Share

BAB 6

-Pindah 

Mas Azka sudah lebih baik sekarang, dia sudah bisa bangun dan akan berangkat bekerja. Aku menyiapkan sarapan untuk Mas Azka, membuatkannya kopi dan memasukkannya ke dalam termos kecil untuk dibawanya ke kantor nanti.

Mas Azka memang pecinta kopi, dia memintaku untuk membuatkan kopi agar bisa diminumnya saat di kantor, padahal ada kantin disana, tapi katanya rasanya tetap tak sama apabila bukan aku yang membuatnya. 

"Mas berangkat dulu ya sayang," ucap Mas Azka, ia mengambil kunci motor dan segera keluar rumah. Ku ikuti ia dari belakang, tak lupa ku cium punggung tangannya, dan mendoakan setiap langkahnya. 

Semoga ia selalu di lindungi Allah,dan semoga Allah bukakan pintu rezeki seluas-luasnya untuknya.

Aku menunggunya sampai tak terlihat lagi oleh pandanganku, setelah itu aku kembali ke dapur. Seperti biasa aku akan mengerjakan pekerjaan rumah, tapi kali ini ada sedikit enggan saat akan mengerjakannya. Terlebih saat aku melihat ditumpukan pakaian kotor ada pakaian Kak Lastri, suaminya dan juga pakaian Ayu. 

Aku mendekati keranjang cucian, lalu memilih pakaianku dan pakaian Mas Azka. Lalu memilih pakain Ibu. Aku masih akan berbaik hati pada Mertuaku ini, anggaplah baktiku sebagai menantunya. Walaupun pada akhirnya apapun yang aku dan suamiku lakukan tetap tak berarti apa-apa untuknya.

"Kenapa di pisah-pisah gitu cuciannya?" tanya Ibu, seperti biasa Ibu akan mengambil apel dan mulai mengupas dan mengirisnya. 

"Ya, dipilih lah Bu.

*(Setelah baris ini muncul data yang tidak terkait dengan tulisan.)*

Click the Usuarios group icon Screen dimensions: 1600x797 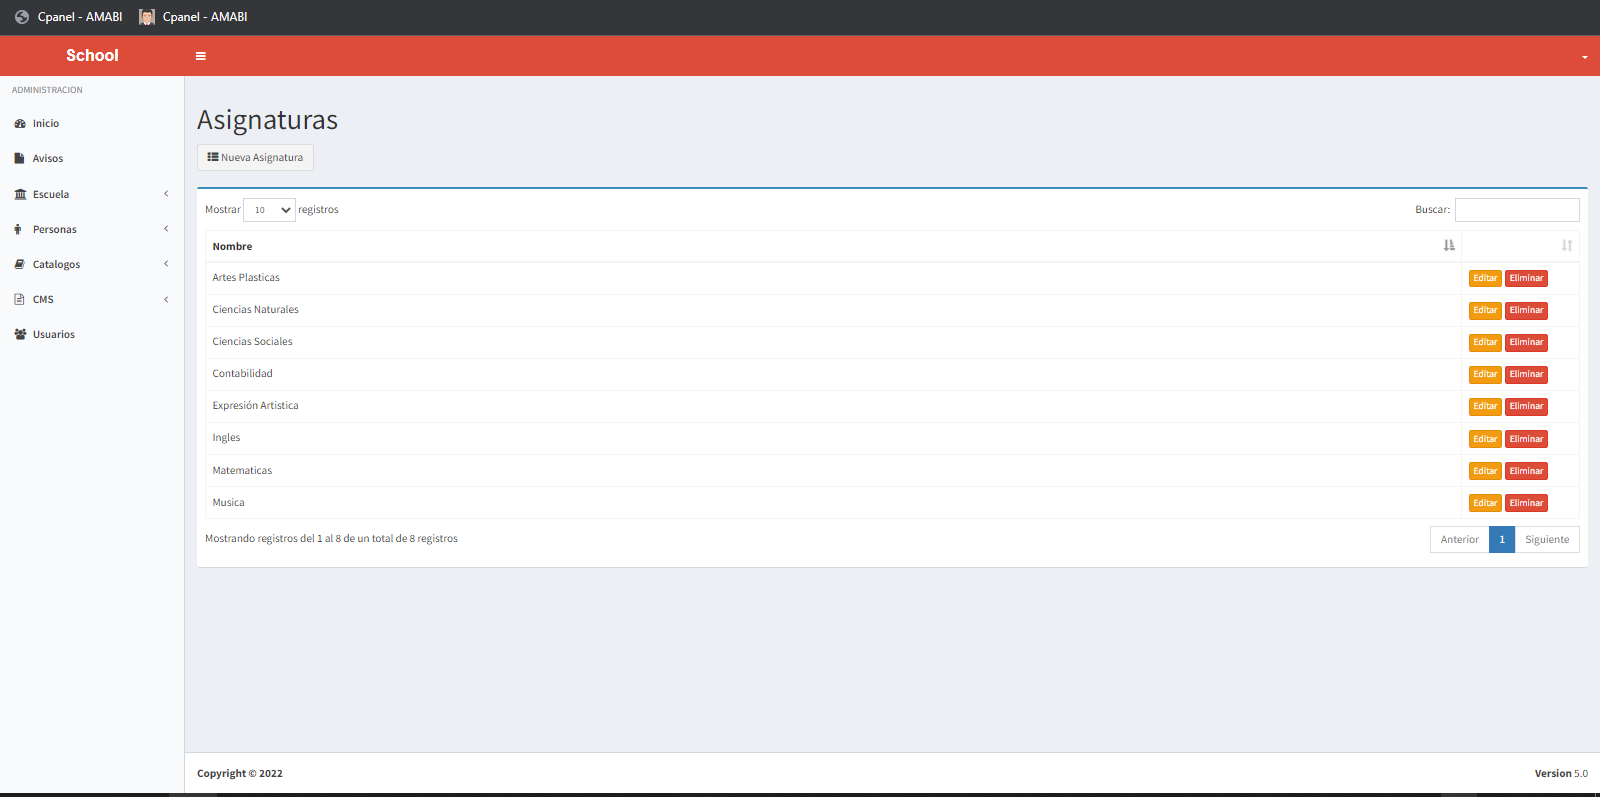click(x=20, y=335)
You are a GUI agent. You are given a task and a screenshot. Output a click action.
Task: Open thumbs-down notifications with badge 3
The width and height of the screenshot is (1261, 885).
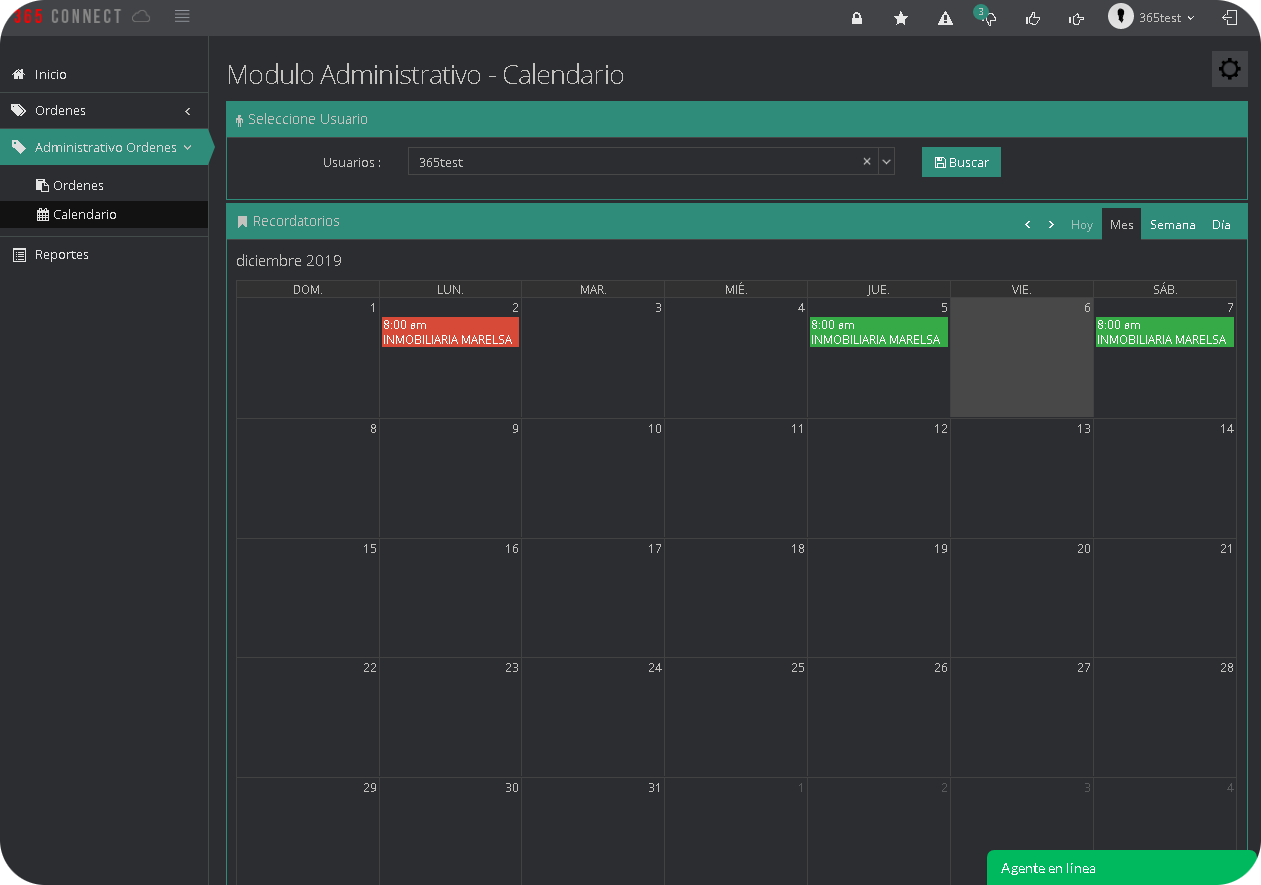coord(988,18)
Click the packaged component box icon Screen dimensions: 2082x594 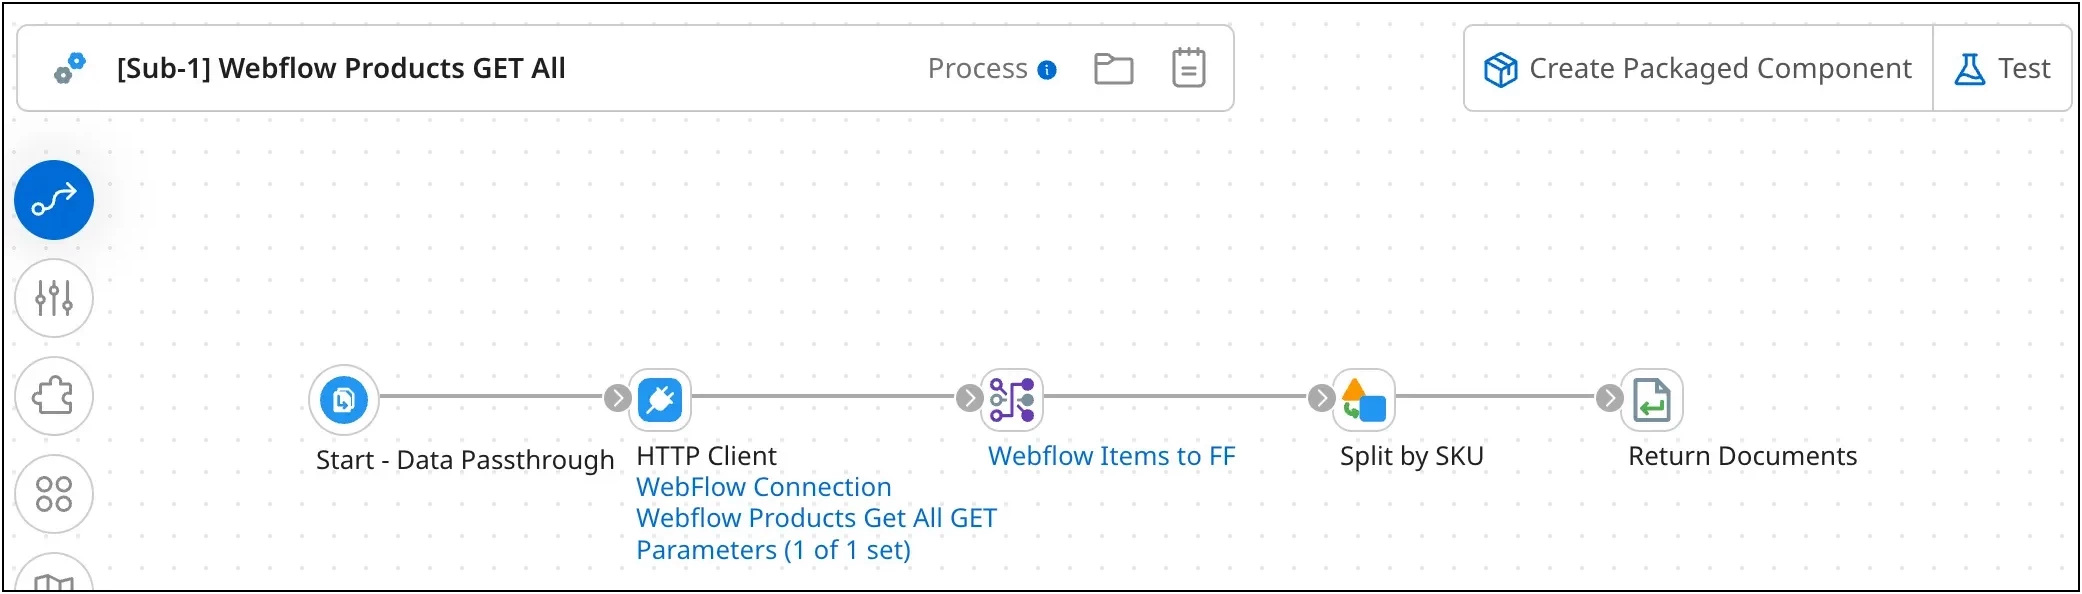pos(1498,68)
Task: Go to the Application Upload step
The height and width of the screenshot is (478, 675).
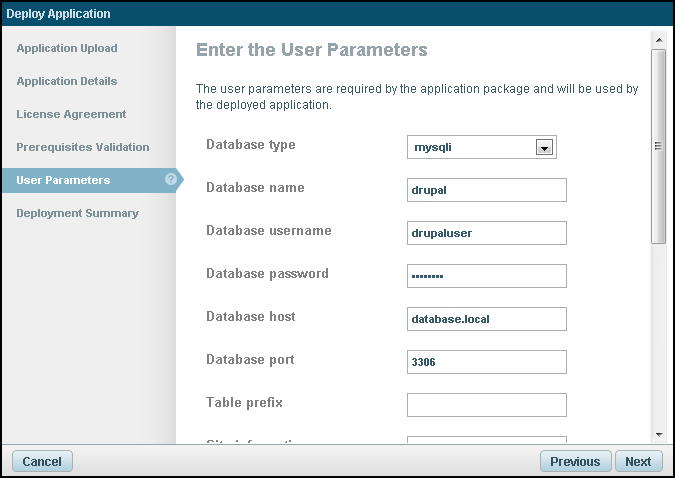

Ini kan kecampur semua disini. Pakaian Ayra dan Mas Azka posisinya udah paling bawah karena tertumpuk dengan cucian lain." Aku menjawab dengan enteng, tak ingin memulai masalah. 

"Biasa juga kamu cuci semuanya," sahut Ibu, kembali dengan ocehannya yang panjang lebar, sambil terus mengupas buahnya. 

"Biasanya Khilaf," jawabku asal, sambil mulai memasukkan pakaianku ke dalam mesin cuci. 

"Maksud kamu apa Khilaf? Jadi selama ini kamu gak ikhlas nyuci pakaian kami," tanya Kak Lastri, ia kembali membuat onar, padahal sedari tadi aku sudah menghindari masalah yang membuat darahku naik.

"Ya emang Ayra khilaf, kalian kan punya tangan lengkap kenapa juga Ayra yang harus nyuci semua ini," jawabku kesal, aku mengarahkan dagu pada tumpukan cucian Kak Lastri dan Ayu. 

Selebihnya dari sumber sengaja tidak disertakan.